» What the task asks
From the line bearing "Conditions + Treatments (34, 2190)" down to the final line of the records below, give every line again exactly and add nothing.

*** Opening of Source data ***

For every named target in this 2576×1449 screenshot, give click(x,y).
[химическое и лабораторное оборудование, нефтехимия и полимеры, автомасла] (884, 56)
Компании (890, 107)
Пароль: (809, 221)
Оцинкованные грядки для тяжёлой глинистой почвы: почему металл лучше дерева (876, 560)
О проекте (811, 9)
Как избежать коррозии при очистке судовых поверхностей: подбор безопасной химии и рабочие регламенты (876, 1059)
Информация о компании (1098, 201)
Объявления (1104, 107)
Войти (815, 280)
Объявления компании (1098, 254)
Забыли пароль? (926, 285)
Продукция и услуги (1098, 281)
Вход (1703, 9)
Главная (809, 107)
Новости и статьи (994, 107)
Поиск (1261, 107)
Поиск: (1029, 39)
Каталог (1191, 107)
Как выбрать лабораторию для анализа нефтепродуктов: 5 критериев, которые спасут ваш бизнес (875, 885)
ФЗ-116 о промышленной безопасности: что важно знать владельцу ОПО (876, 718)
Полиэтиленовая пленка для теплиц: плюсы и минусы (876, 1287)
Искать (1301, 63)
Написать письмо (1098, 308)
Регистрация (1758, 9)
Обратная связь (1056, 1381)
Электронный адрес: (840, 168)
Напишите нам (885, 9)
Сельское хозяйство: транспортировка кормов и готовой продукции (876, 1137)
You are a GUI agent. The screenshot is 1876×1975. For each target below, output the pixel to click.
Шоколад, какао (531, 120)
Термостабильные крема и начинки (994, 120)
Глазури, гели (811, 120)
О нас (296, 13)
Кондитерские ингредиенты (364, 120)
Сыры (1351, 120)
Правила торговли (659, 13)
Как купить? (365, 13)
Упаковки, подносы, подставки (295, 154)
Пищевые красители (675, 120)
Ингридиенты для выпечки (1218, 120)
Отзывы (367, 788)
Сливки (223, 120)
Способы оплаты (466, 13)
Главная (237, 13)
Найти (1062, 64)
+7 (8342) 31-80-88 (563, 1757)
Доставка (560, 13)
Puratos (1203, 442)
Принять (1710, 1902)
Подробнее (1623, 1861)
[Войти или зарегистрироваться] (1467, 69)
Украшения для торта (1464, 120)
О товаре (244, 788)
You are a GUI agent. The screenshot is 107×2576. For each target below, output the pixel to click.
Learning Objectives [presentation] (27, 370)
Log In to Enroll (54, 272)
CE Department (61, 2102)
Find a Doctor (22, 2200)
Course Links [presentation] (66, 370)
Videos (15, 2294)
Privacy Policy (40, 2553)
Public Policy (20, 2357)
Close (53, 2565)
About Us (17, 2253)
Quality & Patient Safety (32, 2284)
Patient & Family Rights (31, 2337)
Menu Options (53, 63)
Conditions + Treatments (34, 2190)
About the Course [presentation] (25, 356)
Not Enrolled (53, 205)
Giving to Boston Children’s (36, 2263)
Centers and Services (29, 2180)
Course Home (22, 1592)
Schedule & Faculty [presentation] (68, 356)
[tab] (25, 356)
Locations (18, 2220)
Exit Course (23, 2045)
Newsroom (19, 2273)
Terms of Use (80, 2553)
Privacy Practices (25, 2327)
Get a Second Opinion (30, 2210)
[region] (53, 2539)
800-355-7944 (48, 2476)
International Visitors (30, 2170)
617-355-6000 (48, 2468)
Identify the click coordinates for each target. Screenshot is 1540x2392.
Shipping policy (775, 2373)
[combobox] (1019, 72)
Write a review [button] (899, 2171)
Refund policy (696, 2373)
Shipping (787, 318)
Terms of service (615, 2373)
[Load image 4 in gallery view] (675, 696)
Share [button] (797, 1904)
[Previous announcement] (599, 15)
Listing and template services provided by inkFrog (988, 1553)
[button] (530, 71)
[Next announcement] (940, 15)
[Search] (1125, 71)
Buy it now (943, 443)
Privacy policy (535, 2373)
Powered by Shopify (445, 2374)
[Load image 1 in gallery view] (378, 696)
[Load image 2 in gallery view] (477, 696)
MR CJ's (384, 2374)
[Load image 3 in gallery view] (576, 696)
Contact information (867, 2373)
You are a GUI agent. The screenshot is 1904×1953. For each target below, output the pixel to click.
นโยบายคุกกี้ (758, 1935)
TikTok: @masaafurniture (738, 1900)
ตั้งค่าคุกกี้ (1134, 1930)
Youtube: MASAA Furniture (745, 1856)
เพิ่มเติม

*** Close of Source data ***

» Finished exercise
Conditions + Treatments (34, 2190)
About the Course [presentation] (25, 356)
Not Enrolled (53, 205)
Giving to Boston Children’s (36, 2263)
Centers and Services (29, 2180)
Course Home (22, 1592)
Schedule & Faculty [presentation] (68, 356)
[tab] (25, 356)
Locations (18, 2220)
Exit Course (23, 2045)
Newsroom (19, 2273)
Terms of Use (80, 2553)
Privacy Practices (25, 2327)
Get a Second Opinion (30, 2210)
[region] (53, 2539)
800-355-7944 (48, 2476)
International Visitors (30, 2170)
617-355-6000 (48, 2468)
Identify the click coordinates for each target. Screenshot is 1540x2392.
Shipping policy (775, 2373)
[combobox] (1019, 72)
Write a review [button] (899, 2171)
Refund policy (696, 2373)
Shipping (787, 318)
Terms of service (615, 2373)
[Load image 4 in gallery view] (675, 696)
Share [button] (797, 1904)
[Previous announcement] (599, 15)
Listing and template services provided by inkFrog (988, 1553)
[button] (530, 71)
[Next announcement] (940, 15)
[Search] (1125, 71)
Buy it now (943, 443)
Privacy policy (535, 2373)
Powered by Shopify (445, 2374)
[Load image 1 in gallery view] (378, 696)
[Load image 2 in gallery view] (477, 696)
MR CJ's (384, 2374)
[Load image 3 in gallery view] (576, 696)
Contact information (867, 2373)
You are a GUI agent. The screenshot is 1904×1953. For each target below, output the pixel to click.
นโยบายคุกกี้ (758, 1935)
TikTok: @masaafurniture (738, 1900)
ตั้งค่าคุกกี้ (1134, 1930)
Youtube: MASAA Furniture (745, 1856)
เพิ่มเติม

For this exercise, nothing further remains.